Uma das veteranas da televisão, Wanda Kosmo é uma atriz
extraordinária. No cinema, atuou em vários filmes, com
destaque para os filmes como José Mojica Marins.
Wanda
Kosmo é um dos grandes nomes das artes cênicas. A carreira
no teatro teve início na década de 1950, e passa por
grandes momentos dos palcos, como a Companhia Alda Garrido, O TBC
e a Companhia Maria Della Costa – recebe o prêmio Moliére
pela atuação na peça “A Assuntina do 21”. Na
mesma época, começa a carreira na televisão e
atua na TV Tupi, dirigindo o “TV de Vanguarda”, e também atuando,
escrevendo e dirigindo novelas. Depois passa por várias emissoras,
como Record, Bandeirantes e Globo – sua Elvira em “Amor com Amor se
Paga” (1984), de Ivani Ribeiro, é um de seus grandes momentos.
A estréia no cinema é em “Caraça, Porta do Céu”
(1950), de Theodor Luts, seguido da produção brasileira
da diretora argentina Maria Basaglia, “O Pão que o Diabo Amassou”
(1959).
Wanda
Kosmo intensifica sua atuação no cinema nos anos 1970
e 1980, e tem ótimas atuações em filmes de José
Mojica Marins, nos filmes “Exorcismo Negro” (174), e “A Praga” (1980)
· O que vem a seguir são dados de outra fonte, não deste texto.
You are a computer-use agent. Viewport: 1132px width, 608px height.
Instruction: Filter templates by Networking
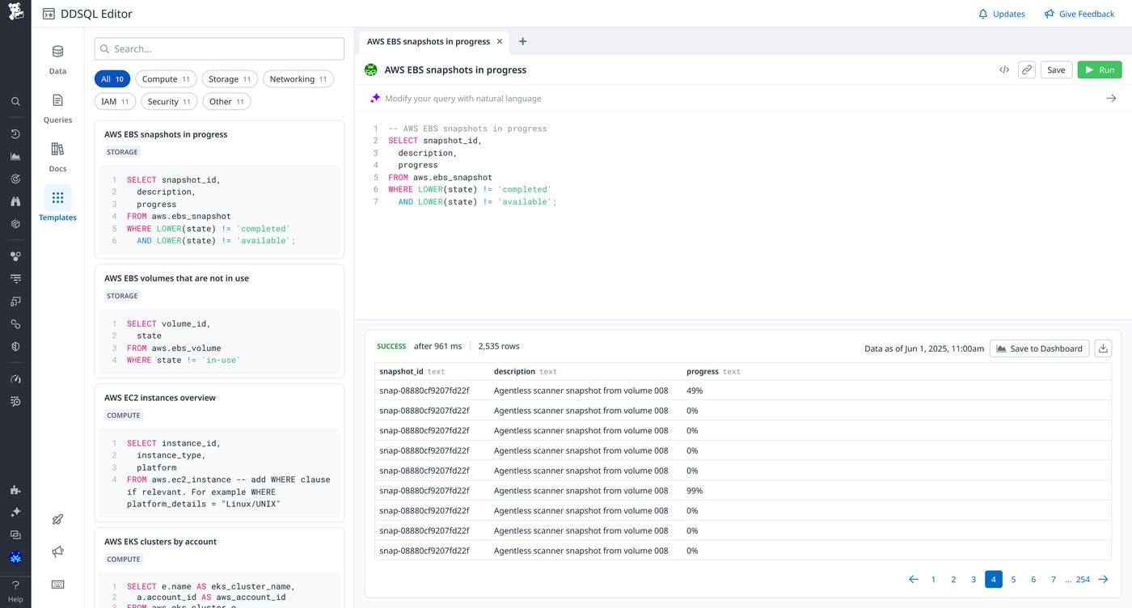pos(298,78)

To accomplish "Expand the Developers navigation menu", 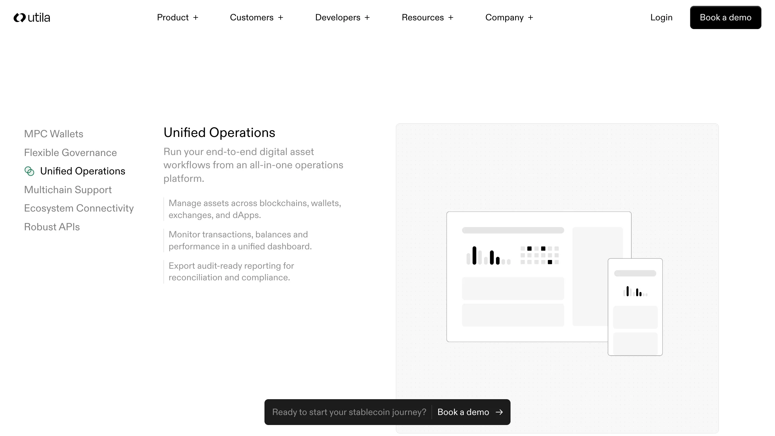I will point(337,17).
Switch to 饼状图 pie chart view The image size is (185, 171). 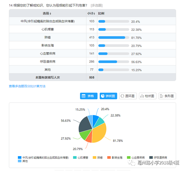(108, 96)
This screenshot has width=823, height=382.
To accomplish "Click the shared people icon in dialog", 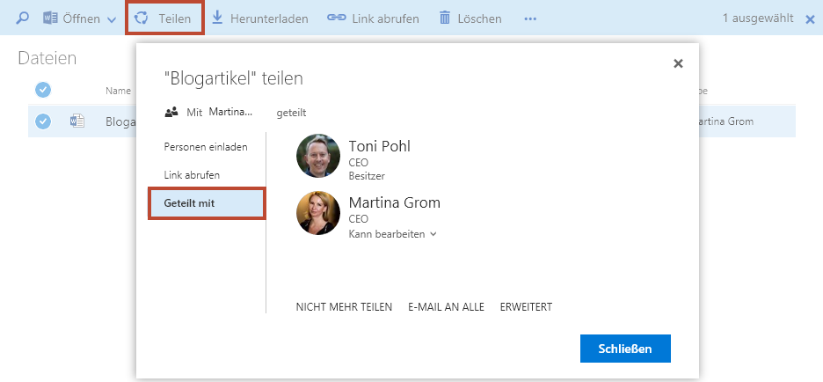I will [x=171, y=113].
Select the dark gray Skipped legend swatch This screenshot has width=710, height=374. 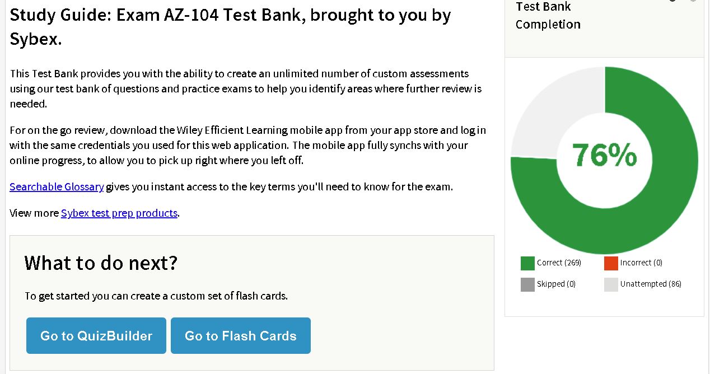click(x=527, y=284)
e em algumas pornochanchadas. Outro grande momento é em “A
Noite das Taras II” (1982), de Ody Fraga e Cláudio Portioli,
em que interpreta a mãe possessiva do personagem do Ênio
Gonçalves.
-
“Caraça, Porta do Céu” (1950), de Theodor Luts;
- “O Pão que o Diabo Amassou” (1957), de Maria Basaglia;
- “As Mulheres Amam por Conveniência” (1972), de Roberto Mauro;
- “Sob o Domínio do Sexo” (1973), de Tony Vieira;
- “O Signo do Escorpião” (1974), de Carlos Coimbra;
- “Exorcismo Negro” (1974), de José Mojica Marins;
- “A Filha do Padre” (1975), de Tony Vieira;
- “O Sexualista” (1975), de Egídio Éccio;
- “O Predileto” (1975), de Roberto Palmari;
- “Cada Um Dá o que tem” (1975), episódio de Adriano
Stuart;
- “A Praga” (1980), de José Mojica Marins;
- “Motel, Refúgio do Amor” (1980), de Alexandre Sandrini;
- “A Noite das Taras II” (1982), de Ody Fraga, Cláudio Portioli;
- “Excitação Diabólica” (1982), de John Dôo;
- “Elas Só Transan no Disco” (1983), de Ary Fernandes;
- “A Doutora é Boa Paca” (1984), de Tony Rabatoni e Pio Zamuner.